TPC Tampa Bay has won numerous awards and continues to garner praise and rave reviews.
2016 Justin Wink - West Central PGA Chapter Merchandiser of the Year - PGA of America
2016 Justin Wink - North Florida PGA Chapter Merchandiser of the Year - PGA of America
2014 Top 50 Public Ranges - Golf Range Magazine
2012 100 Best Golf Shops - GolfWorld
2011 Justin Wink - West Central PGA Chapter Merchandiser of the Year - PGA of America
2011 100 Best Golf Shops - GolfWorld
2009 Readers Choice Awards (#13) GolfWorld Magazine's Readers Choice Poll.

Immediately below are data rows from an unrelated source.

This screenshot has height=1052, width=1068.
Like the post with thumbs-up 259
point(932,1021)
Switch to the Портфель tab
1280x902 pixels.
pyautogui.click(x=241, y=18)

2005 - 2008 Environmental Leadership in Golf Award - Golf Digest and the GCSAA

==Cuisine==
In 2015, TPC Tampa Bay opened up a new modern restaurant called ¡CUATRO. The inspiration for ¡CUATRO not only came from the word "Fore!" shouted across the TPC Tampa Bay golf course (which provides the restaurant's lush backdrop), but also from the four culinary influences Chefs Michael Toscano and Wes Morton bring from their own family tables: Mexican, Italian, Cajun and American home cooking. Chef Michael Toscano has been recognized as a James Beard "Rising Star Chef" Semi-Finalist and winner of the StarChefs.com "New York Rising Stars Award". ¡CUATRO is open to the public 7 days a week for breakfast, lunch, and dinner.